Source data:
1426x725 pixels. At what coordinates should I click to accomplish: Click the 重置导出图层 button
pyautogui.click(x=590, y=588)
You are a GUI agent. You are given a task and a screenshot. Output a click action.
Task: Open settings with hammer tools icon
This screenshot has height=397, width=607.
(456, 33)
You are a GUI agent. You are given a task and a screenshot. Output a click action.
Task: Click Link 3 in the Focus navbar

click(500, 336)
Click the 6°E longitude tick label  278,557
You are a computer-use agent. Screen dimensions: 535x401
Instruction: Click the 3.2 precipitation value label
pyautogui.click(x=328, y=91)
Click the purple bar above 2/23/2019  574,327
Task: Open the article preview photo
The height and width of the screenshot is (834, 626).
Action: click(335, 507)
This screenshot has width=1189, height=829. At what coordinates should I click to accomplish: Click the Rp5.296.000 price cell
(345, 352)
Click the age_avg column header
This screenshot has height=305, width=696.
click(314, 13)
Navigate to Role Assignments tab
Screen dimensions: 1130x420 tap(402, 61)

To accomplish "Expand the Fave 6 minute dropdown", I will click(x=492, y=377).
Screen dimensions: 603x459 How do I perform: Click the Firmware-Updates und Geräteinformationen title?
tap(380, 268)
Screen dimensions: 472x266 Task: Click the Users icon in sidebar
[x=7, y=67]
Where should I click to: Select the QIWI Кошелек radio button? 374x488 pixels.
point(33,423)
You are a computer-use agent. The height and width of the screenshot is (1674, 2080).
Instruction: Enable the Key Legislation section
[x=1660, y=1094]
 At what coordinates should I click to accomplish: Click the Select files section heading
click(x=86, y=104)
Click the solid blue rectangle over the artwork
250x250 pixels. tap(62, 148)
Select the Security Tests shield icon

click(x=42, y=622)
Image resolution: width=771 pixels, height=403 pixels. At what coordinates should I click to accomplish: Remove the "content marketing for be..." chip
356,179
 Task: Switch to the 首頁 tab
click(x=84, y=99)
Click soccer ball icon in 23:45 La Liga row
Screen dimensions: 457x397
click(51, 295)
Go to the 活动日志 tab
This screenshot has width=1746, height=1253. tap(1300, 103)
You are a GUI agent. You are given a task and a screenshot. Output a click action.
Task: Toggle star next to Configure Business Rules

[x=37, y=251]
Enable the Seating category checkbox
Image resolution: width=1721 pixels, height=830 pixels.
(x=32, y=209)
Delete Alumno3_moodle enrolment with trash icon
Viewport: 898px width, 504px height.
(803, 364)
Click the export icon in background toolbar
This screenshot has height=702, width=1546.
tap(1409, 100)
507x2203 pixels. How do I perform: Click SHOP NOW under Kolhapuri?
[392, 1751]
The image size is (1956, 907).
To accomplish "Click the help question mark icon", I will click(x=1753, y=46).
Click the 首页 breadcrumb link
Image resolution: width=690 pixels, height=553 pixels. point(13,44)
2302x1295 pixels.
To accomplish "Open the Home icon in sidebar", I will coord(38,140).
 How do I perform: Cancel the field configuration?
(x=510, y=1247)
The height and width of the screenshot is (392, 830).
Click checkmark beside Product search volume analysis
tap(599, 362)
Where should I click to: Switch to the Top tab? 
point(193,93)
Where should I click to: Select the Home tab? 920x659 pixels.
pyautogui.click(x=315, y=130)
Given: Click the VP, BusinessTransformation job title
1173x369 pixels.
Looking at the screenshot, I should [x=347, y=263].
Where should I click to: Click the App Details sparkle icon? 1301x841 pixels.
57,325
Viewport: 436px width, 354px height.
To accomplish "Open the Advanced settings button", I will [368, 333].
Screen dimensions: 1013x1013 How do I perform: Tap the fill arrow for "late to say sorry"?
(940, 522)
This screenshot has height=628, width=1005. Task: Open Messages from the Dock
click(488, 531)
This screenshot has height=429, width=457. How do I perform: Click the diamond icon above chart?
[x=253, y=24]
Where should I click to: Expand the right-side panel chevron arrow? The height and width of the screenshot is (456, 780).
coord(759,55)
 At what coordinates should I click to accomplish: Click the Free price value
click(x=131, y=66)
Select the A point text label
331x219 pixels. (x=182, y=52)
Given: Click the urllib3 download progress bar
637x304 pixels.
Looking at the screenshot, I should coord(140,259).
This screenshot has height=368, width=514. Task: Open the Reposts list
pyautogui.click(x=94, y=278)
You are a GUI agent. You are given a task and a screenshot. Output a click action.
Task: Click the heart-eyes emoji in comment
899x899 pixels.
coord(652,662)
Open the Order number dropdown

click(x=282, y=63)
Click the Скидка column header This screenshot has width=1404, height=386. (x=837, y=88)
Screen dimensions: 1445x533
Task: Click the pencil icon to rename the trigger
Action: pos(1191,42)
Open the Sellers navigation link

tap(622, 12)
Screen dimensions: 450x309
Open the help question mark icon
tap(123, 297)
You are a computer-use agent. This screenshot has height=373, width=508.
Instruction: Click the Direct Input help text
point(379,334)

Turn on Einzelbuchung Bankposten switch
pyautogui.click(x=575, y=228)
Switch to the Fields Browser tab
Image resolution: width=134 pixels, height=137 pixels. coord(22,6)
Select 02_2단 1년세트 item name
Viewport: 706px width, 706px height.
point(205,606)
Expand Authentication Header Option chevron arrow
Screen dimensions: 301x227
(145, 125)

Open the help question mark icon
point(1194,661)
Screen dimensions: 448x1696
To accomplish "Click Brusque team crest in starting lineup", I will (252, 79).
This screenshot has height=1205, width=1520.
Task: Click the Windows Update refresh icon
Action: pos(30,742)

• [About this task]: Retype the records above so that nothing differs from the original.

• [Completed task]:
1426x725 pixels. At what coordinates should I click to accomplish: Click the 重置导出图层 button
pyautogui.click(x=590, y=588)
You are a GUI agent. You are given a task and a screenshot. Output a click action.
Task: Open settings with hammer tools icon
This screenshot has height=397, width=607.
(456, 33)
You are a GUI agent. You are given a task and a screenshot. Output a click action.
Task: Click Link 3 in the Focus navbar

click(500, 336)
Click the 6°E longitude tick label  278,557
You are a computer-use agent. Screen dimensions: 535x401
Instruction: Click the 3.2 precipitation value label
pyautogui.click(x=328, y=91)
Click the purple bar above 2/23/2019  574,327
Task: Open the article preview photo
The height and width of the screenshot is (834, 626).
Action: click(335, 507)
This screenshot has width=1189, height=829. At what coordinates should I click to accomplish: Click the Rp5.296.000 price cell
(345, 352)
Click the age_avg column header
This screenshot has height=305, width=696.
click(314, 13)
Navigate to Role Assignments tab
Screen dimensions: 1130x420 tap(402, 61)

To accomplish "Expand the Fave 6 minute dropdown", I will click(x=492, y=377).
Screen dimensions: 603x459 How do I perform: Click the Firmware-Updates und Geräteinformationen title?
tap(380, 268)
Screen dimensions: 472x266 Task: Click the Users icon in sidebar
[x=7, y=67]
Where should I click to: Select the QIWI Кошелек radio button? 374x488 pixels.
point(33,423)
You are a computer-use agent. The height and width of the screenshot is (1674, 2080).
Instruction: Enable the Key Legislation section
[x=1660, y=1094]
 At what coordinates should I click to accomplish: Click the Select files section heading
click(x=86, y=104)
Click the solid blue rectangle over the artwork
250x250 pixels. tap(62, 148)
Select the Security Tests shield icon

click(x=42, y=622)
Image resolution: width=771 pixels, height=403 pixels. At what coordinates should I click to accomplish: Remove the "content marketing for be..." chip
356,179
 Task: Switch to the 首頁 tab
click(x=84, y=99)
Click soccer ball icon in 23:45 La Liga row
Screen dimensions: 457x397
click(51, 295)
Go to the 活动日志 tab
This screenshot has width=1746, height=1253. tap(1300, 103)
You are a GUI agent. You are given a task and a screenshot. Output a click action.
Task: Toggle star next to Configure Business Rules

[x=37, y=251]
Enable the Seating category checkbox
Image resolution: width=1721 pixels, height=830 pixels.
(x=32, y=209)
Delete Alumno3_moodle enrolment with trash icon
Viewport: 898px width, 504px height.
(803, 364)
Click the export icon in background toolbar
This screenshot has height=702, width=1546.
tap(1409, 100)
507x2203 pixels. How do I perform: Click SHOP NOW under Kolhapuri?
[392, 1751]
The image size is (1956, 907).
To accomplish "Click the help question mark icon", I will click(x=1753, y=46).
Click the 首页 breadcrumb link
Image resolution: width=690 pixels, height=553 pixels. point(13,44)
2302x1295 pixels.
To accomplish "Open the Home icon in sidebar", I will coord(38,140).
 How do I perform: Cancel the field configuration?
(x=510, y=1247)
The height and width of the screenshot is (392, 830).
Click checkmark beside Product search volume analysis
tap(599, 362)
Where should I click to: Switch to the Top tab? 
point(193,93)
Where should I click to: Select the Home tab? 920x659 pixels.
pyautogui.click(x=315, y=130)
Given: Click the VP, BusinessTransformation job title
1173x369 pixels.
Looking at the screenshot, I should [x=347, y=263].
Where should I click to: Click the App Details sparkle icon? 1301x841 pixels.
57,325
Viewport: 436px width, 354px height.
To accomplish "Open the Advanced settings button", I will [368, 333].
Screen dimensions: 1013x1013 How do I perform: Tap the fill arrow for "late to say sorry"?
(940, 522)
This screenshot has height=628, width=1005. Task: Open Messages from the Dock
click(488, 531)
This screenshot has height=429, width=457. How do I perform: Click the diamond icon above chart?
[x=253, y=24]
Where should I click to: Expand the right-side panel chevron arrow? The height and width of the screenshot is (456, 780).
coord(759,55)
 At what coordinates should I click to accomplish: Click the Free price value
click(x=131, y=66)
Select the A point text label
331x219 pixels. (x=182, y=52)
Given: Click the urllib3 download progress bar
637x304 pixels.
Looking at the screenshot, I should coord(140,259).
This screenshot has height=368, width=514. Task: Open the Reposts list
pyautogui.click(x=94, y=278)
You are a GUI agent. You are given a task and a screenshot. Output a click action.
Task: Click the heart-eyes emoji in comment
899x899 pixels.
coord(652,662)
Open the Order number dropdown

click(x=282, y=63)
Click the Скидка column header This screenshot has width=1404, height=386. (x=837, y=88)
Screen dimensions: 1445x533
Task: Click the pencil icon to rename the trigger
Action: pos(1191,42)
Open the Sellers navigation link

tap(622, 12)
Screen dimensions: 450x309
Open the help question mark icon
tap(123, 297)
You are a computer-use agent. This screenshot has height=373, width=508.
Instruction: Click the Direct Input help text
point(379,334)

Turn on Einzelbuchung Bankposten switch
pyautogui.click(x=575, y=228)
Switch to the Fields Browser tab
Image resolution: width=134 pixels, height=137 pixels. coord(22,6)
Select 02_2단 1년세트 item name
Viewport: 706px width, 706px height.
point(205,606)
Expand Authentication Header Option chevron arrow
Screen dimensions: 301x227
(145, 125)

Open the help question mark icon
point(1194,661)
Screen dimensions: 448x1696
To accomplish "Click Brusque team crest in starting lineup", I will (252, 79).
This screenshot has height=1205, width=1520.
Task: Click the Windows Update refresh icon
Action: pos(30,742)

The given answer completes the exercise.